I attended an interesting satellite session on Monday on the decline in HIV prevalence in Zimbabwe. The speakers attempted to address whether the decline in prevalence was due to natural dynamics (e.g. mortality or migration) and if not, was there evidence available to suggest that changes in risk behavior affected the epidemic. Unfortunately, the available data would not allow the speakers to demonstrate a causal relationship, so they:
- used mathematical modeling to demonstrate that mortality and migration would not have been sufficient to cause the magnitude and timing of the decline;
- stated that if behavior change impacted HIV prevalence starting in 2004 then behaviors would have had to change at some point during 1999-2003;
- analyzed quantitative behavior to identify behavioral changes during 1999-2003 and used qualitative research tools to assess what was happening programmatically in the early 1990s compared to 1999 compared to today.

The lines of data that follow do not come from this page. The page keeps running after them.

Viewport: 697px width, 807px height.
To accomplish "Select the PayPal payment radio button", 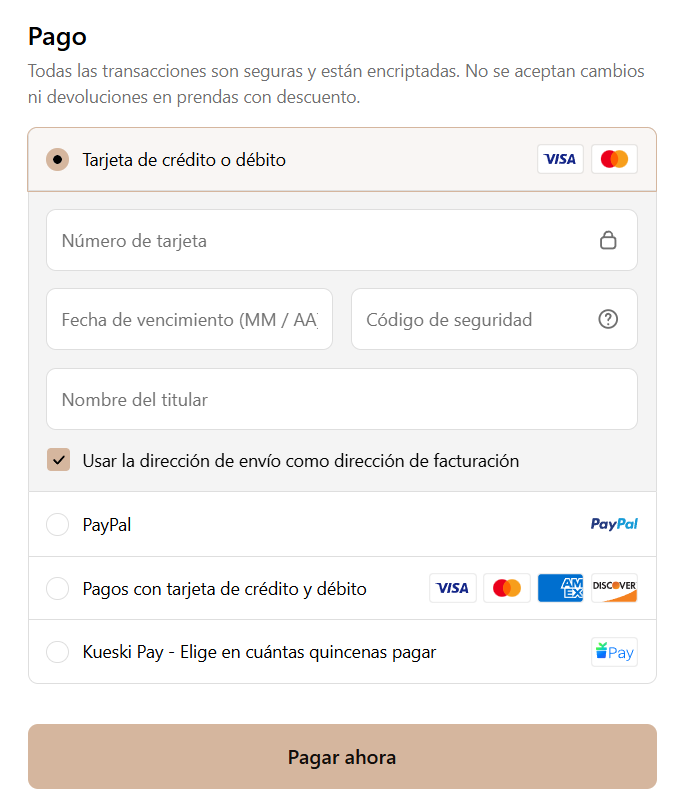I will (x=58, y=524).

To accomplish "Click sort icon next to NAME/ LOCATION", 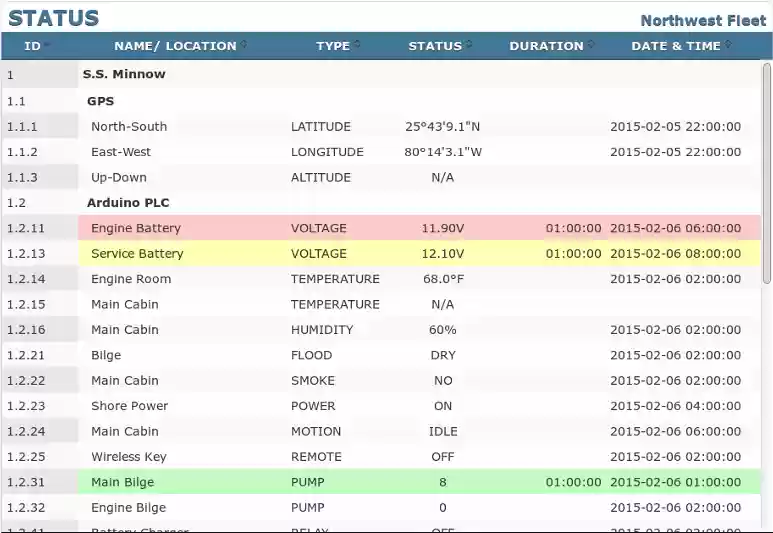I will click(243, 45).
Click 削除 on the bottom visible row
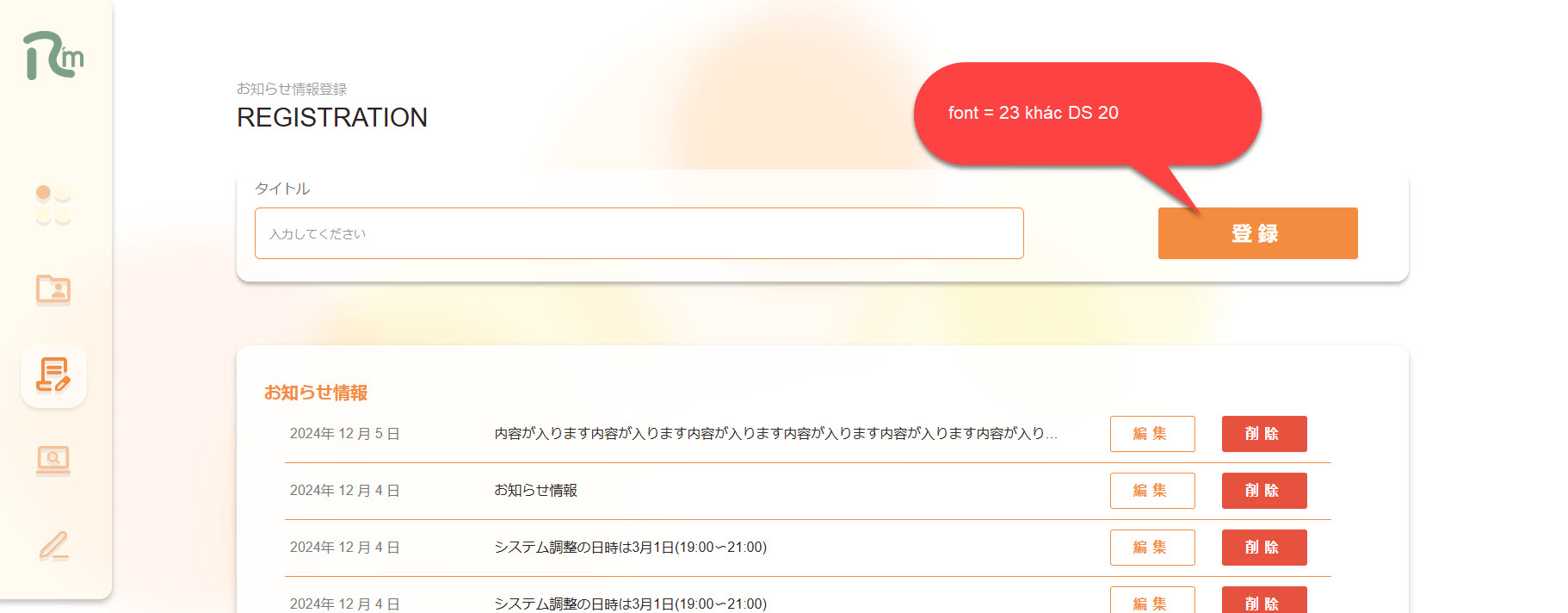Image resolution: width=1568 pixels, height=613 pixels. 1264,601
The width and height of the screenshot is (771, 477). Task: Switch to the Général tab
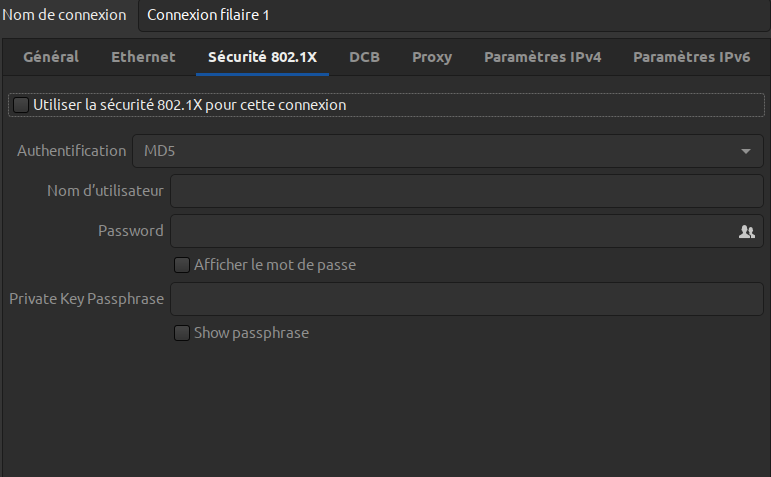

They found that a reduction in numbers of partners, changes in social norms and the economic situation, which drove some people into sex work, but for most men made sex work too expensive may have contributed to the decline. An increase in condom use with non-regular partners was also observed during the key time period. Furthermore, although no single program stood out, a combination of awareness programs, more widespread condom distribution, and the increased availability of HIV services may have changed people's attitudes about HIV. In addition, personal experience with mortaility and a fear of HIV also may have played a role. Again, though they can't attribute causality, the evidence indicates that the decline in HIV prevalence in Zimbabwe was due to a reduction in risky sexual behavior.